4. Best adventure: biking around Angkor Wat

5. Location to return to: the "Angelina Jolie" wat, aka Ta Prohm

6. Best cultural experience: crossing the border into Cambodia and being hassled right and left, and bribing a guard with $3 to allow us to see the sunset from a temple at Angkor Wat

7. Best lost in translation moment: (1) listening to our heavily accented guide for two days explain the history of Angkor Wat, often using the phrase "poor condition" to describe the temples. Alex misenterprets this phrase as "pookhanesian" and finally gets up the nerve to ask where these "people" are from. Devon deadpans her, saying, "Poor condition, Al. Poor condition." Thus begins the epic joke and our new response when asked where we're from.*

(2) While visiting a temple dedicated to women, we learned that men visited the temple to find "a-ppiness". Utterly confused, we try not to look at each other for fear of laughing and betraying the guise of our maturity. Alex asks, "Men come here to have sex?" Our guide is equally confused, blushes and moves on. We later discover that men come here to find "happiness"...ahh.

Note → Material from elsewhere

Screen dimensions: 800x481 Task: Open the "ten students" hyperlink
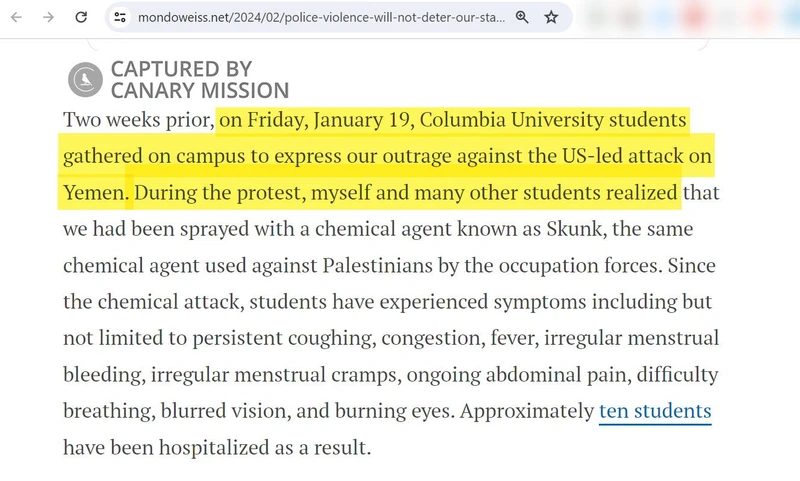655,411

8. Best bar: Anjali Bar and Restaurant and Bojangles in Phnom Penh. We like Anjali Bar and Restaurant for obvious reasons...We named Devon's backpack Bojangles several months prior; since the bars were on the same block in the same city, this was meant to be.

9. Best local fashion: men sporting large moles with lengthy hairs growing from them, worn with pride as a sign of good health.

10. Best "we're so lucky" moment: we've never experienced a war at home; we live in a democracy and not a dictatorship.




* To that end, the last entry, though based in truth, was fabricated. Phu-khan does not exist. Google it.